1 1/2 Sticks Butter, softened
1 2/3 C Sugar
3 C Flour
4 tsp Baking Powder
1 1/4 C Whole Milk
3 Egg Whites
1 tsp Cinnamon
2 tsp Cardamom
Pinch of Salt
1 1/2 Sticks Butter, softened
3/4 C Flour
1 1/2 C Brown Sugar
1 tbsp Cinnamon
2 tbsp Cardamom
Preheat oven to 350F. Grease a 9x13 cake pan, or a 10" springform pan (also line the bottom of the springform with parchment paper)
In a medium sized bowl, beat the egg whites until stiff peaks form. Set aside.
In another medium sized bowl, combine the flour, baking soda, cinnamon, cardamom, and salt. Whisk together. Set aside.
In a large bowl cream together the sugar and butter. Alternating, add the milk and the dry ingredients in thirds while mixing. Mix until everything is well incorporated, but do not overmix.
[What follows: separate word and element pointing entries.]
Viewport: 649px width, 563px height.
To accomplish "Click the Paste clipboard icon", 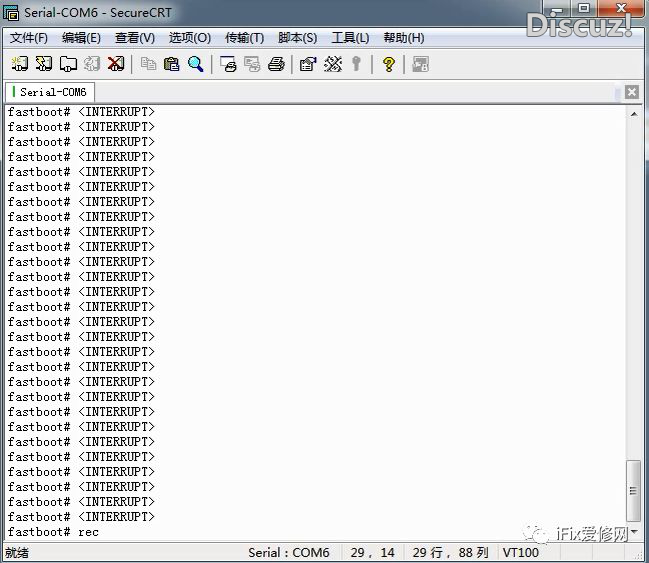I will pyautogui.click(x=172, y=64).
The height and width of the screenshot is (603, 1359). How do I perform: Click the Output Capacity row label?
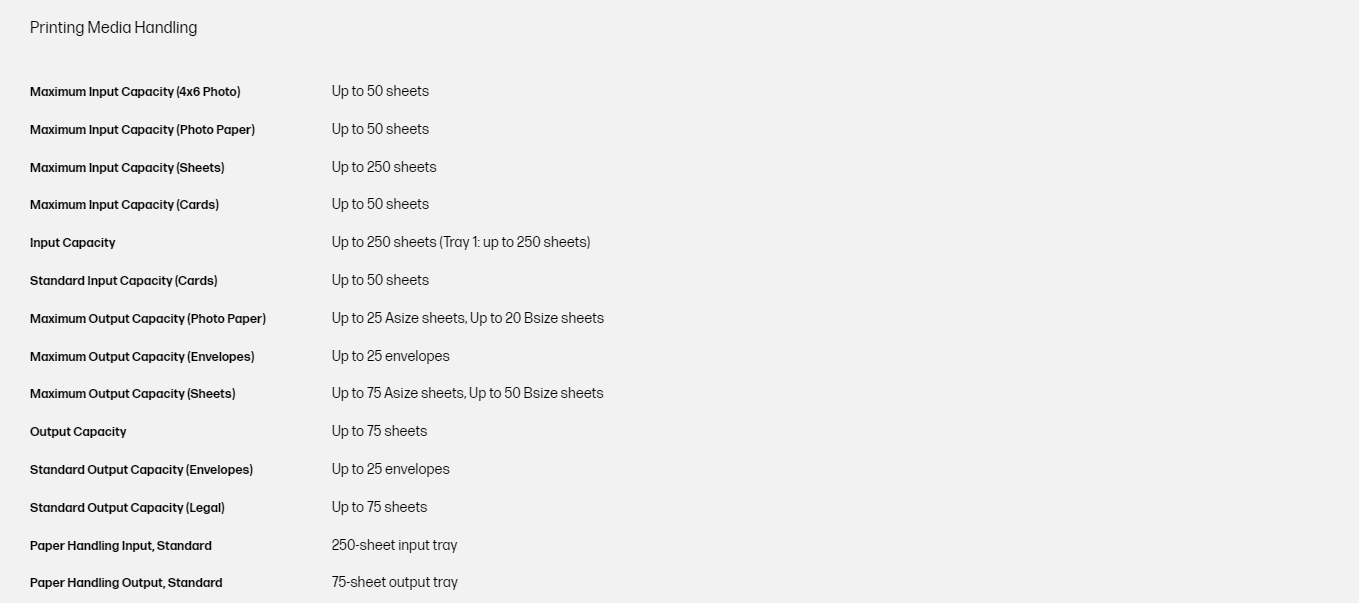tap(78, 432)
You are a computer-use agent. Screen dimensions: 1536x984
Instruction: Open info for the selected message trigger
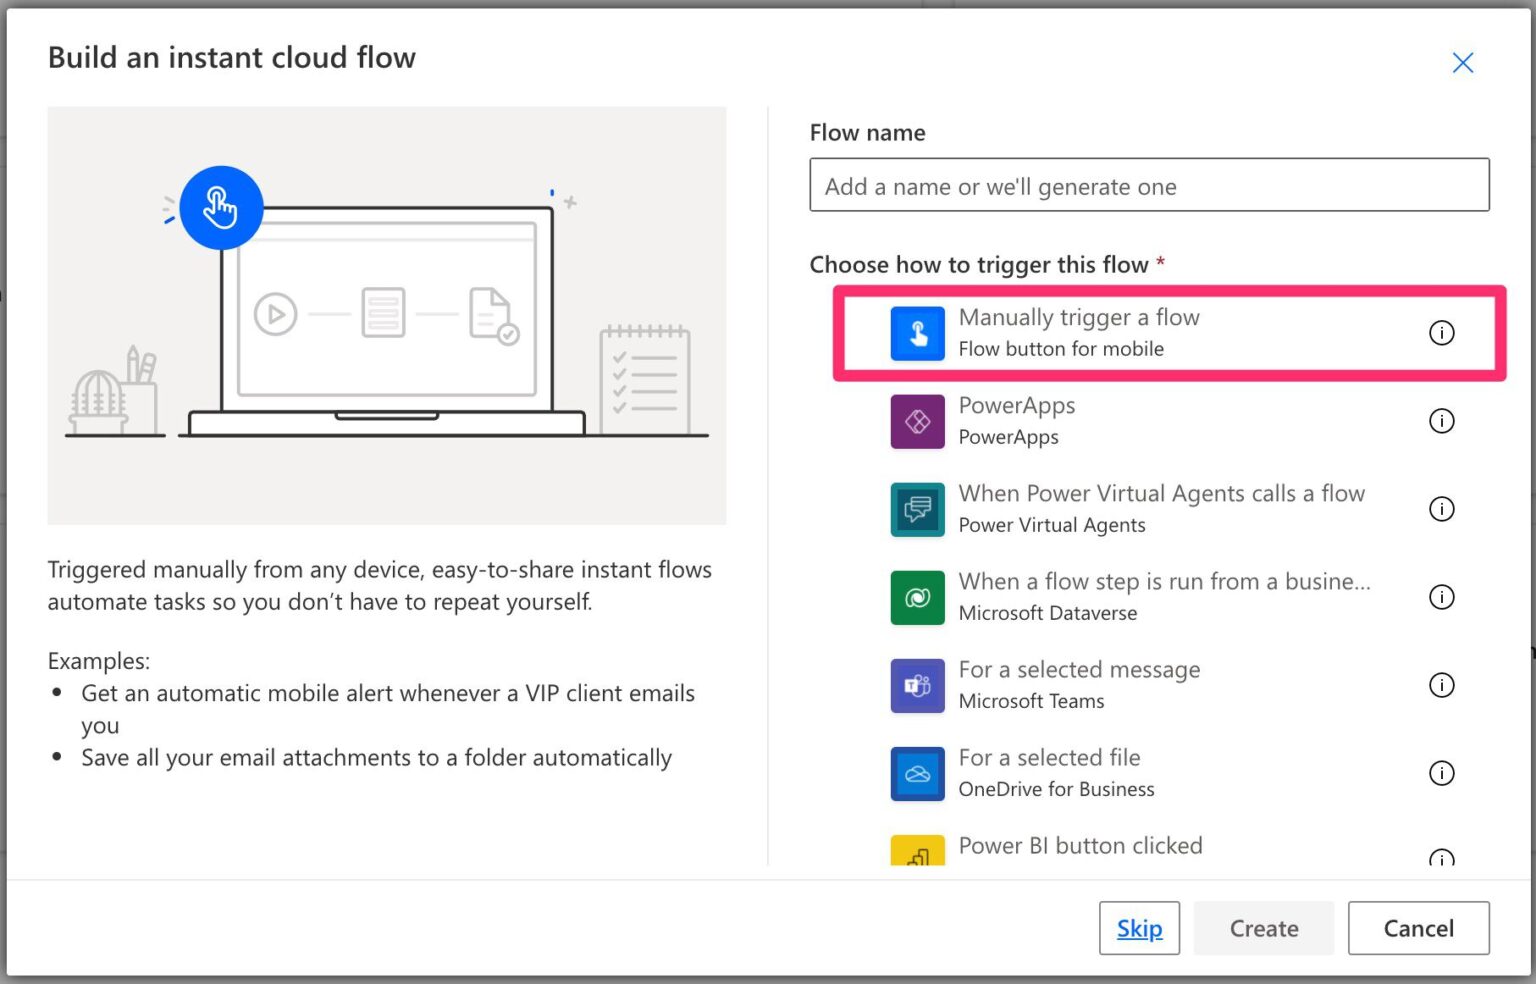pyautogui.click(x=1441, y=685)
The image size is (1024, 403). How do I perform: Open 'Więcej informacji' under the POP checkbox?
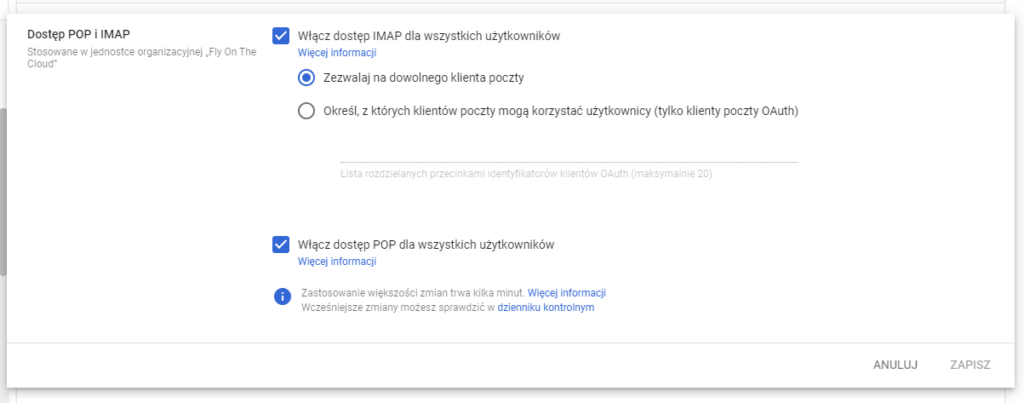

In a separate bowl, combine all streusel ingredients with a fork, pastry cutter, or your hands, until thoroughly combined.
Pour batter into prepared pan, if batter rises above the halfway point, use the rest of the batter to make some tasty muffins* (directions below). Sprinkle half the streusel topping over the batter, and use a butter knife to lightly swirl it into the top of the batter. Sprinkle the rest of the streusel topping on top (reserve some for muffins, if making).
Bake at 350F for 45-50 minutes, until a toothpick inserted into the middle comes out clean. Allow to cool atleast 6-7 minutes before removing from springform pan, or before serving from a 9x13 pan.
If you have leftover batter, grease a muffin tin or line it with paper or silicone liners, and fill each cup just a bit over halfway. Sprinkle leftover streusel topping over the top. Bake at 350F for 20-25 minutes, or until a toothpick inserted into the middle comes out clean.